How many advantages do you remember? Do you think that you will remember information longer when you know what you are looking for? Do you think that you will remember the advantages of physical fitness longer if you are personally concerned about it?
Now that you see how purpose and motivation help you to remember, let us consider the processes that increase your ability to remember.
- ASSOCIATION: When you associate, you make the things you want to remember relate to each other in some way. Once you know what your purpose in reading--that is, once you know the information you are looking for--you can try to remember this information by fitting it into some general category.
- VISUALIZATION: Visualization helps you to create a strong, vivid memory. Try to picture in your mind what you wish to remember. Try to remember a man's name for example, by seeing his face in your mind and associating his name with it. You can remember an important date in history (perhaps a battle or a peace meeting or an inaugurating) by picturing the scene in your mind with the date in big letters in front of this visualization.
- CONCENTRATION: What is concentration? People often say that they can't concentrate or that they will never be able to learn to concentrate better. Quite often it is our way of life that takes away our former ability in this area. Small children are well skilled in concentration. Have you ever seen a youngster so absorbed in playing a game or in reading or in just daydreaming, or visualizing, that he doesn't hear when his parents call? He is punished for this and soon learns that he shouldn't concentrate as hard on what he is doing, but that he should gear some of his attention to listening for his parent's (or teacher's) call.
Concentration can be defined as focusing attention on one thing and to one thing only. When you do an exercise which provides an opportunity for you to do this, it is basically an exercise in concentration. How can you learn to concentrate better? Visualizing will help. Visualizing forces attention to one thing only. If you try to see specific pictures as you read, it will help you to concentrate. Not looking back will also help you to concentrate. When you do not allow yourself to look back, you force yourself to concentrate in order to get the meaning the first time. Making sure of your purpose in a third way to force concentration. When you read for a particular purpose, you will concentrate on what you read because, as you read, you ask yourself, "Does this satisfy my purpose?"
- REPETITION: When you have difficulty remembering textbook information, you should repeat the procedures for associating, visualizing, and concentration. The first step in remembering a list, for example, is to categorize it (association) and visualize it (thus forcing concentration). Do this once and then repeat the same task frequently. The repetition will help burn the information into your memory.

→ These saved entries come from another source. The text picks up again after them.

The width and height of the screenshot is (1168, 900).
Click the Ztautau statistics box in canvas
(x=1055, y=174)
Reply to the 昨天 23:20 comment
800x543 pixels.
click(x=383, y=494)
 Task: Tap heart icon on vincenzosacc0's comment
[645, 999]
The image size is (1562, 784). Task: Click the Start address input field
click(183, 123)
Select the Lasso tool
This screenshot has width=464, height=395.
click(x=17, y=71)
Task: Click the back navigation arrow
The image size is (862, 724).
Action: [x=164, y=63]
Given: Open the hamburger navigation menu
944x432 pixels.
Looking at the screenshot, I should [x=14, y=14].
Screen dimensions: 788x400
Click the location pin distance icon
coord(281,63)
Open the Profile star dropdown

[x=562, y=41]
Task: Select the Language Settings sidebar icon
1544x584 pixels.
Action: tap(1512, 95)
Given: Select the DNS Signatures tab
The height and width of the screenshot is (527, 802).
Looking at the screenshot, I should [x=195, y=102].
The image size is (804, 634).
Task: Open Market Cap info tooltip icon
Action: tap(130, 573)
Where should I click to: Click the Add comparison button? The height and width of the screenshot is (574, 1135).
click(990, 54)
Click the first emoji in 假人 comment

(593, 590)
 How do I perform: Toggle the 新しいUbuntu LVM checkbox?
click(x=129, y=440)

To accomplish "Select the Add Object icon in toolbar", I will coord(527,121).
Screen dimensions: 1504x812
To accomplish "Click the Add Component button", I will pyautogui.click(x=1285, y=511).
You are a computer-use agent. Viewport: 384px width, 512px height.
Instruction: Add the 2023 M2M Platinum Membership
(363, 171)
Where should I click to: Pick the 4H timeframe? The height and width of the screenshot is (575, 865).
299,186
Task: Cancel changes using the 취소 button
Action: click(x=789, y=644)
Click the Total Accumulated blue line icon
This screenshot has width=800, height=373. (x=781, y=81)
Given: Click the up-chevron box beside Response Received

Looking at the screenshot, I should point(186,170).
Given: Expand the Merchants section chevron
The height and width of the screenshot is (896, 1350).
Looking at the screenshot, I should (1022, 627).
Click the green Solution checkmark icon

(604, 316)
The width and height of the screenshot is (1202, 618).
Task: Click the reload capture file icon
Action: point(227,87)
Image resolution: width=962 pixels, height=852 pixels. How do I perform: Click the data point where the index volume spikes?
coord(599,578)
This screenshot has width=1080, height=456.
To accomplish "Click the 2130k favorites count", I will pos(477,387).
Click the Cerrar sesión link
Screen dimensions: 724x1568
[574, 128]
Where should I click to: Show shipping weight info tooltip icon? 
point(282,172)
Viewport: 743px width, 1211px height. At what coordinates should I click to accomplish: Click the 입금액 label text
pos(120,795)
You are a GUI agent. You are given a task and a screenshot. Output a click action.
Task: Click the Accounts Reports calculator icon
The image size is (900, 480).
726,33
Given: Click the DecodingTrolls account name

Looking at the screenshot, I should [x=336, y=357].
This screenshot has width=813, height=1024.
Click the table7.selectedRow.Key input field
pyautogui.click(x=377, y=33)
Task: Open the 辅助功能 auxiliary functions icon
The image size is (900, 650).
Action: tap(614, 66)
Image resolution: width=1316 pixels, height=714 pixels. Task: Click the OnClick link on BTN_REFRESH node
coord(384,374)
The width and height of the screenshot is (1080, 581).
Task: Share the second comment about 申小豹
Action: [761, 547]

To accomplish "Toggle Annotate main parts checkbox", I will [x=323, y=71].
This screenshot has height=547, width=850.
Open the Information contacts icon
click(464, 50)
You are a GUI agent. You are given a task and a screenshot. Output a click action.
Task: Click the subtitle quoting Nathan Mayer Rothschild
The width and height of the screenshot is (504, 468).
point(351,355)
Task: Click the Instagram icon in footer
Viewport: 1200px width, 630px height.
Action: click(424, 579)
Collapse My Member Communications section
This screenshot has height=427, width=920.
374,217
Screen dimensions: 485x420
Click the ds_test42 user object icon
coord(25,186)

Now, how do you apply association, visualization, concentration, and repetition to remembering information in textbook chapters?
- Try to understand the general outline of the chapter. Understanding how the chapter is put together provides a skeleton to which you can associate specific information.
- Visualize as you read. Try to see pictures.
- Concentrate as you read. Try to read information one time and then without looking back tell yourself what was said.
- Repeat where necessary to burn details into your memory.
Remembering what you read
Purpose --Have a specific purpose when you read. This will help you to:
- ASSOCIATE: Relate ideas to each other.
- VISUALIZE: Try to see pictures in your mind as you read.
- CONCENTRATE: Have a specific purpose, associating, and visualizing will help you to do this.
- REPEAT: Keep telling yourself important points and associate details to these points.